### [What needs to be done]
Find the "Open the Gzipped source tarball link" line in the records below and repeat it and every later line exactly, up to the last; do not include pictures.

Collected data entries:
----
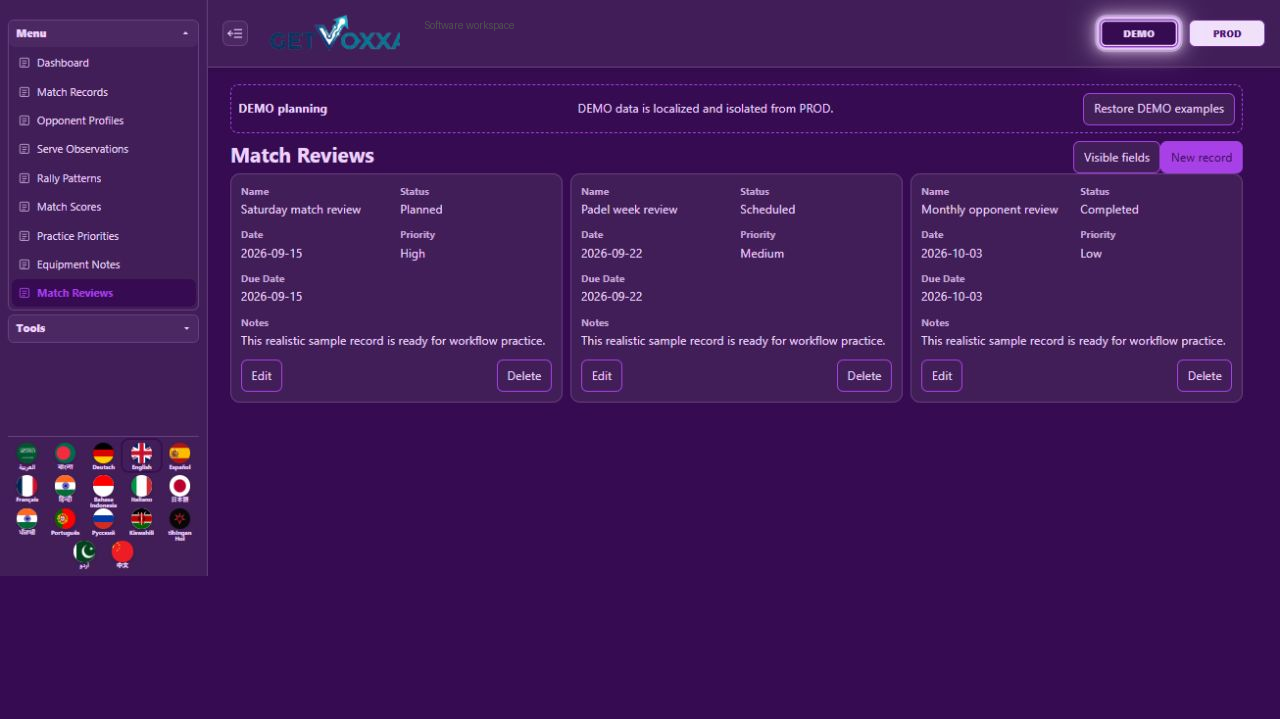Collapse the Menu section
This screenshot has width=1280, height=719.
click(103, 33)
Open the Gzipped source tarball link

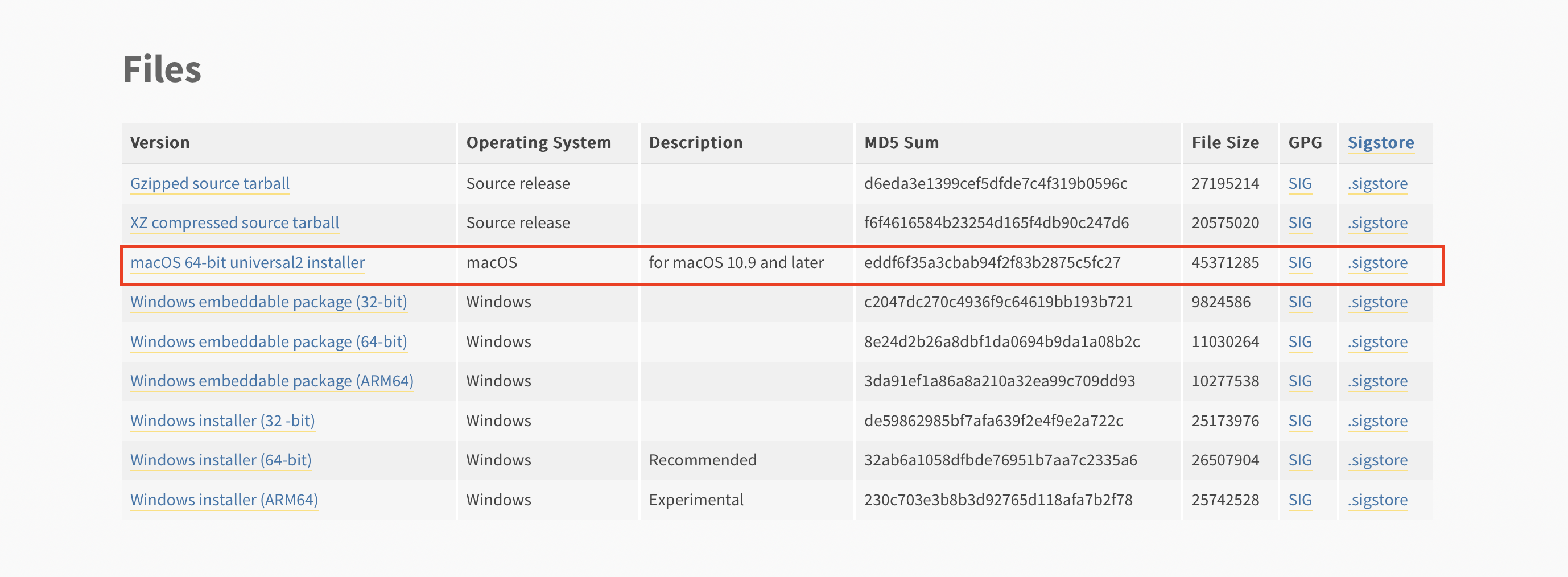[x=210, y=183]
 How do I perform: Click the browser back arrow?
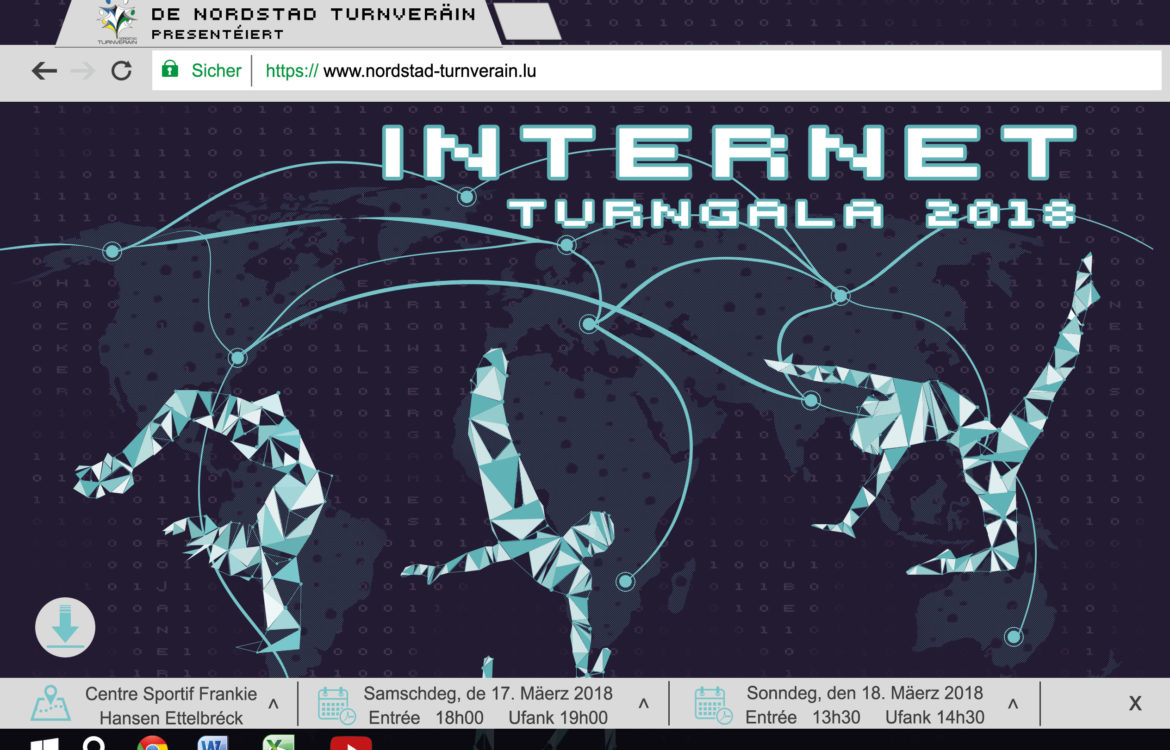pos(44,71)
----
### [Solution to this exercise]
Open the Gzipped source tarball link

[x=210, y=183]
 How do I perform: Click the browser back arrow?
pos(44,71)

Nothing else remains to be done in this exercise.